* Text des Dokuments:
Zwei Systeme

Seit mehreren Jahrzehnten erforschen Psychologen intensiv die beiden Denkmodi, für die das Bild der zornigen Frau einerseits und das Multiplikationsproblem andererseits stehen, und sie haben zahlreiche Bezeichnungen dafür vorgeschlagen.1 Ich verwende die Termini, die ursprünglich von den Psychologen Keith Stanovich und Richard West eingeführt wurden, und ich werde entsprechend zwei kognitive Systeme unterscheiden, System 1 und System 2.

  • System 1 arbeitet automatisch und schnell, weitgehend mühelos und ohne willentliche Steuerung.
  • System 2 lenkt die Aufmerksamkeit auf die anstrengenden mentalen Aktivitäten, die auf sie angewiesen sind, darunter auch komplexe Berechnungen. Die Operationen von System 2 gehen oftmals mit dem subjektiven Erleben von Handlungsmacht, Entscheidungsfreiheit und Konzentration einher.

* Angezeigte Daten:
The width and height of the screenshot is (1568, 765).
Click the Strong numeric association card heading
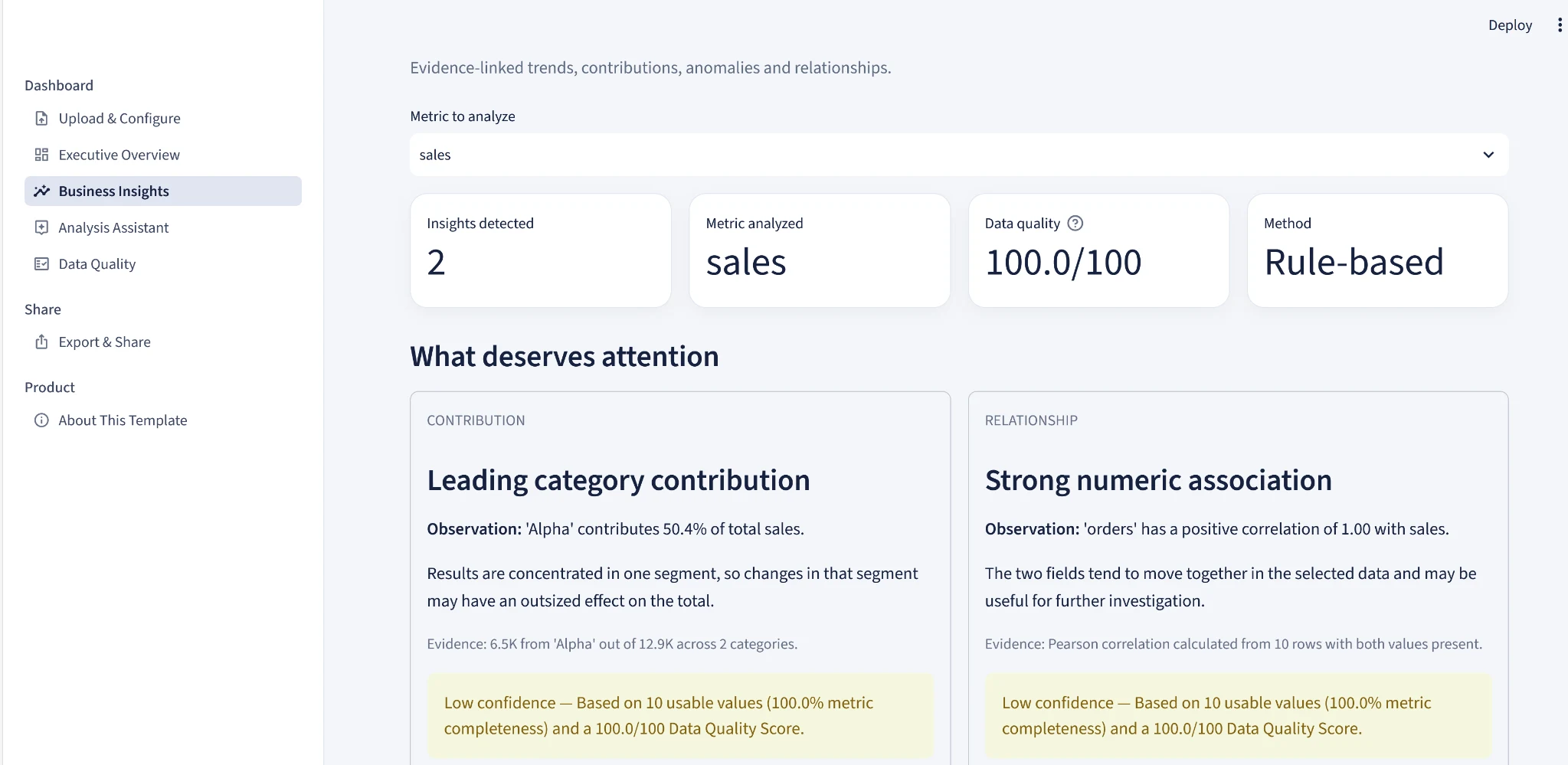coord(1158,481)

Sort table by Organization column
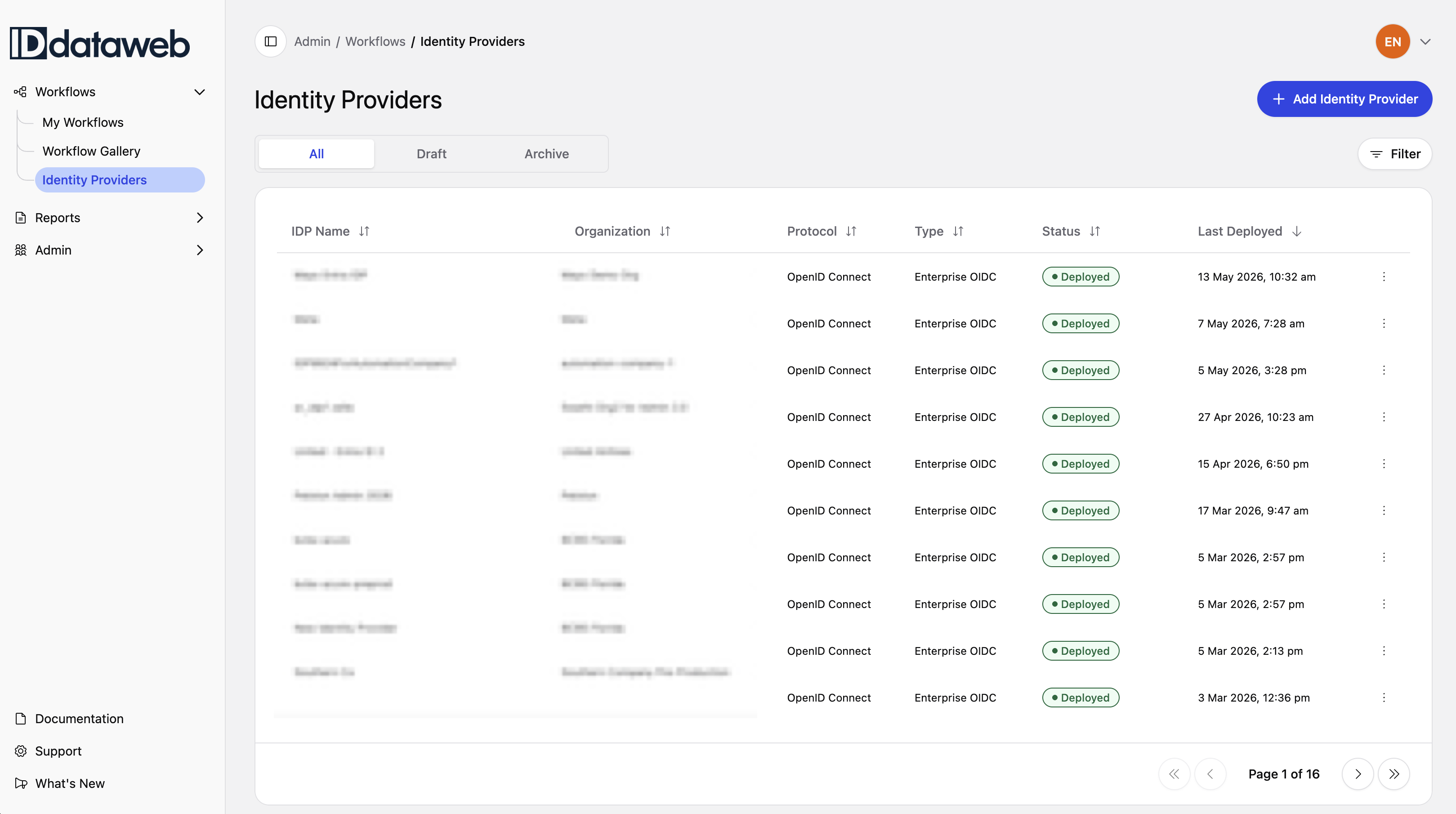[665, 231]
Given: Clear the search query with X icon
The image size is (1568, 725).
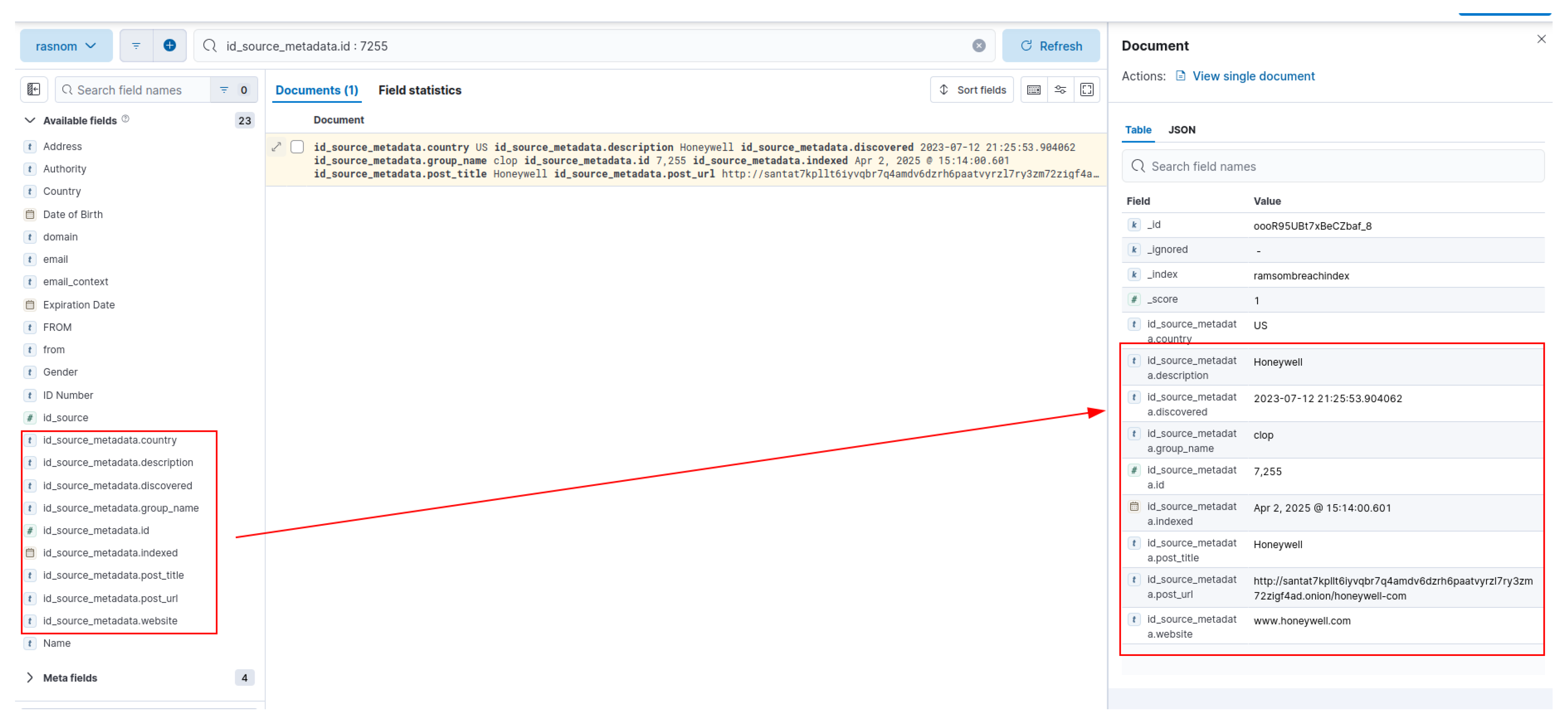Looking at the screenshot, I should pos(978,46).
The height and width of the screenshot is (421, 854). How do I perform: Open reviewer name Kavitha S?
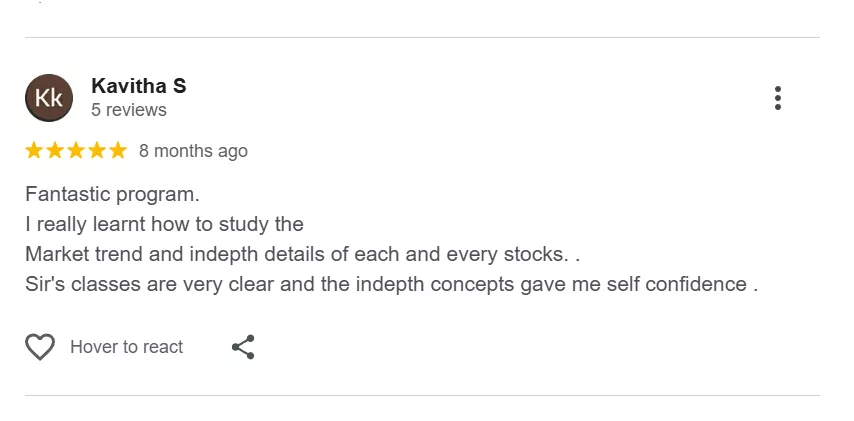[138, 86]
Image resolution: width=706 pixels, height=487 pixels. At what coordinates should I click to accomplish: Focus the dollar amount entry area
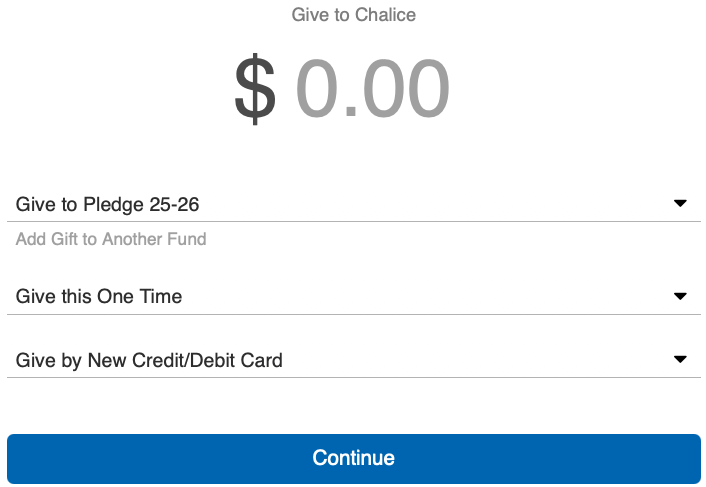pos(372,90)

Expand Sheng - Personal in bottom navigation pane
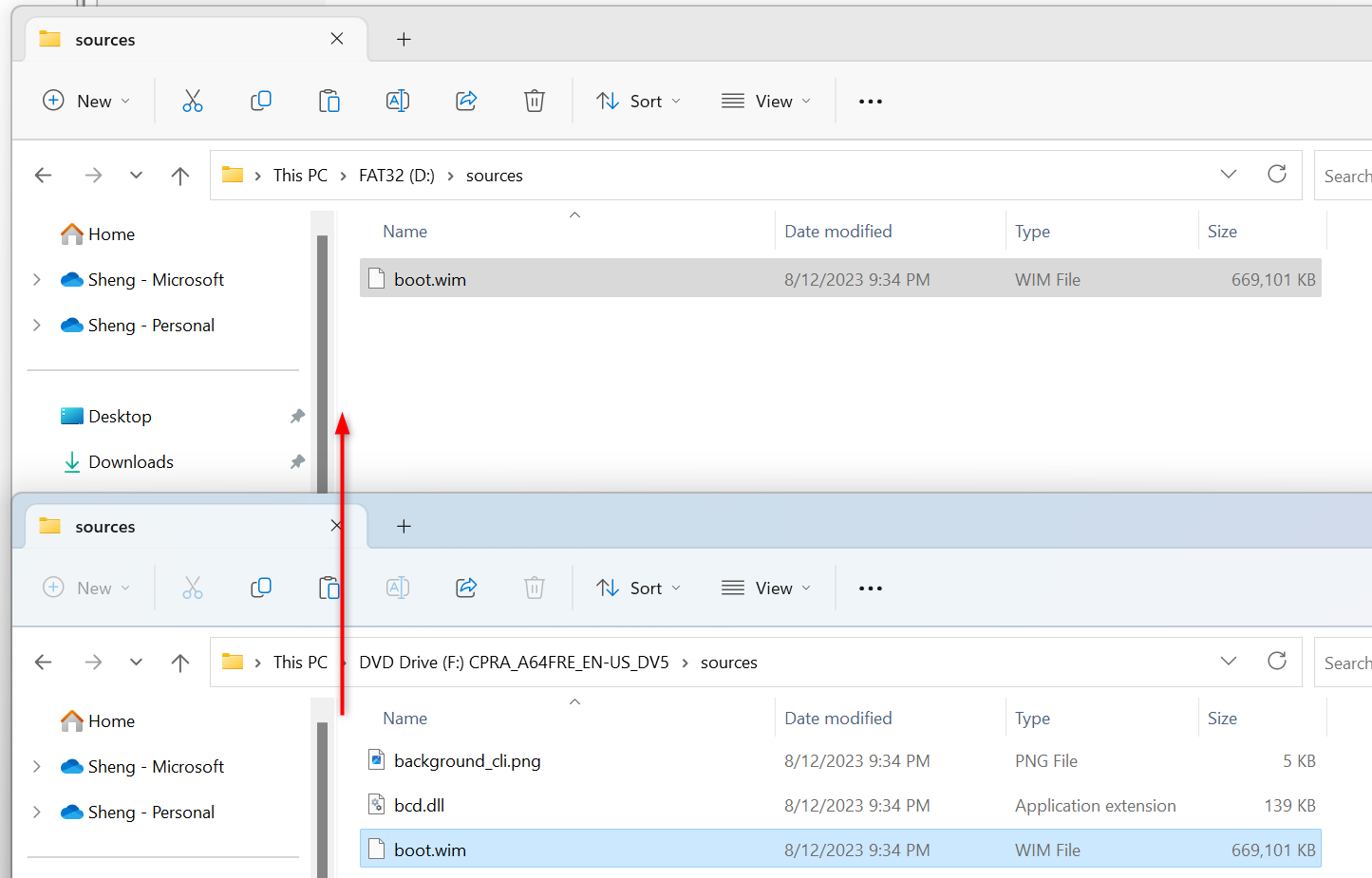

* Aufgaben:
A – Welche Psychologen haben laut dem Text über die zwei Denksysteme die Bezeichnungen System 1 und System 2 ursprünglich eingeführt?
B – Schreiben Sie den Text über die zwei Denksysteme im Anschluss an seinen letzten Satz weiter.
Die Einträge stammen aus einer anderen Quelle als der Text.

* Lösungen:
A – Keith Stanovich und Richard West.

B –
Die Bezeichnungen System 1 und System 2 sind in der Psychologie allgemein geläufig, aber ich gehe in diesem Buch, das Sie als ein Psychodrama mit zwei Figuren lesen können, weiter als die meisten.Wenn wir an uns selbst denken, identifizieren wir uns mit System 2, dem bewussten, logisch denkenden Selbst, das Überzeugungen hat, Entscheidungen trifft und sein Denken und Handeln bewusst kontrolliert. Obwohl System 2 von sich selbst glaubt, im Zentrum des Geschehens zu stehen, ist das unwillkürliche System 1 der Held dieses Buches.


In System 1 entstehen spontan die Eindrücke und Gefühle, die die Hauptquellen der expliziten Überzeugungen und bewussten Entscheidungen von System 2 sind. Die automatischen Operationen von System 1 erzeugen erstaunlich komplexe Muster von Vorstellungen, aber nur das langsamere System 2 kann in einer geordneten Folge von Schritten Gedanken konstruieren. Ich beschreibe auch Umstände, unter denen System 2 die Kontrolle übernimmt, indem es die ungezügelten Impulse und Assoziationen von System 1 verwirft. Man kann die beiden Systeme mit Akteuren vergleichen, die jeweils individuelle Fähigkeiten, Beschränkungen und Funktionen aufweisen.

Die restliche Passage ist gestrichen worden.